Input Start Marker
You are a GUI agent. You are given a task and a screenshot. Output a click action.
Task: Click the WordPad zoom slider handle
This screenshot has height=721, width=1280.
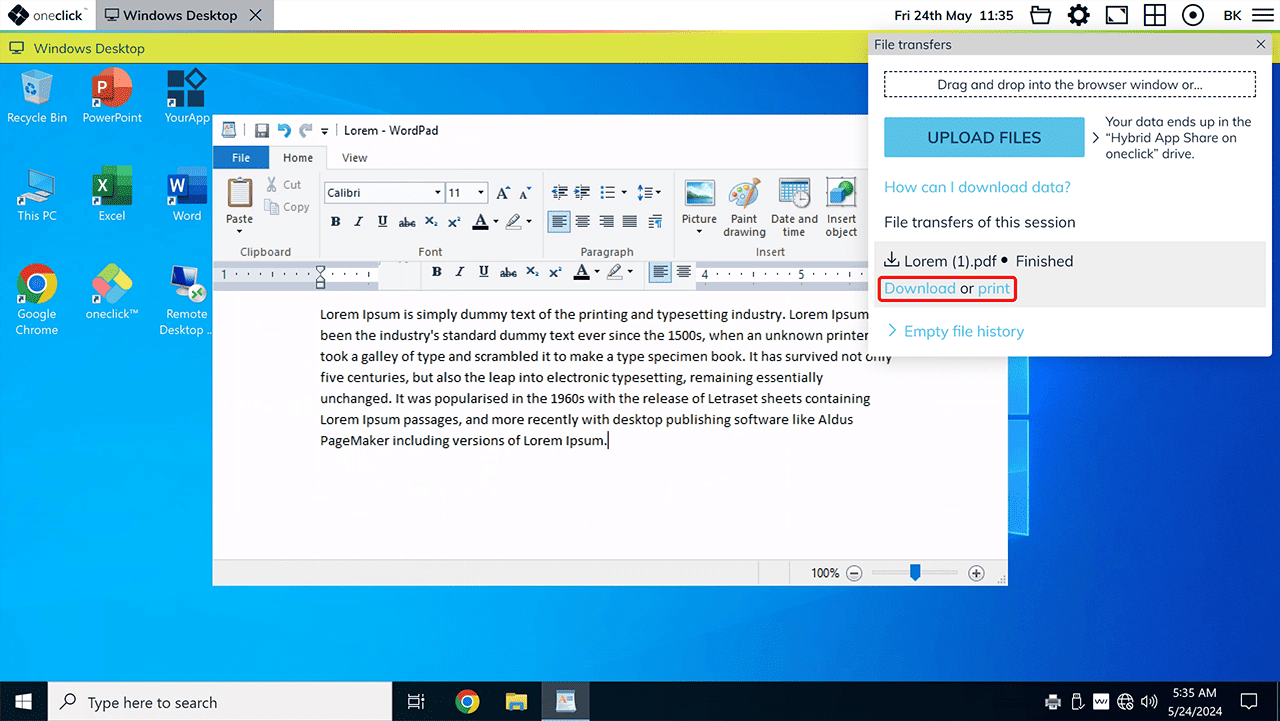[914, 573]
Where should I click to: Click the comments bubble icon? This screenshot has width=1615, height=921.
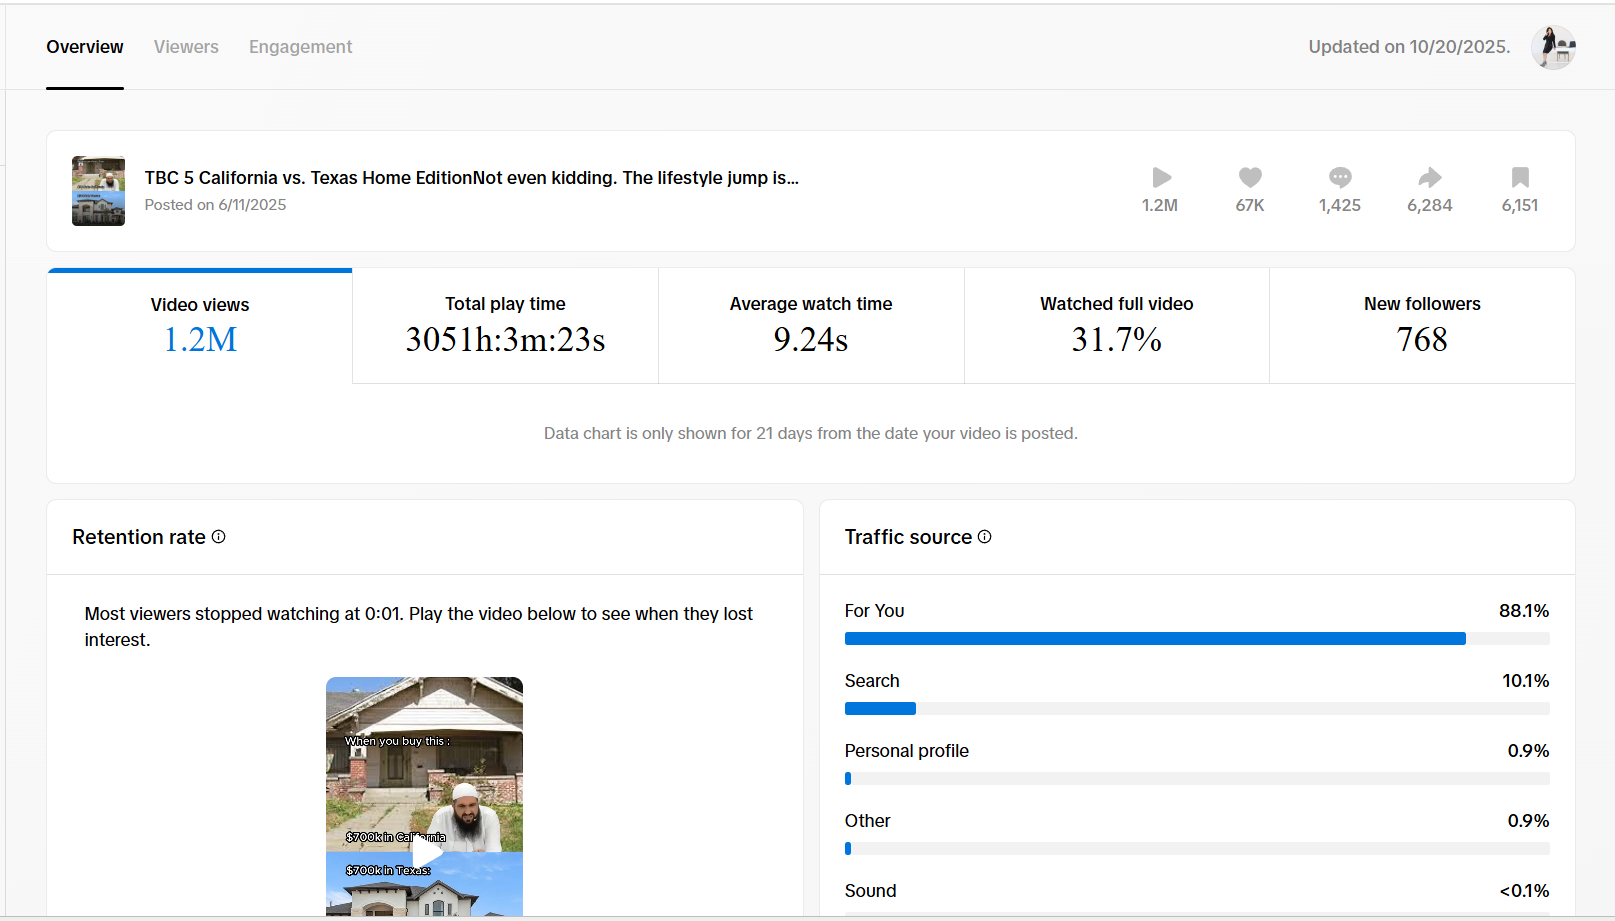1340,178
Input End Marker
Exercise
In the records above, transcribe exactly the lines from the one containing "This screenshot has height=721, width=1280." through the last line, both included, and skip the pictures.

Solution for this task
This screenshot has height=721, width=1280.
[914, 573]
Where should I click to: Click the comments bubble icon? This screenshot has width=1615, height=921.
1340,178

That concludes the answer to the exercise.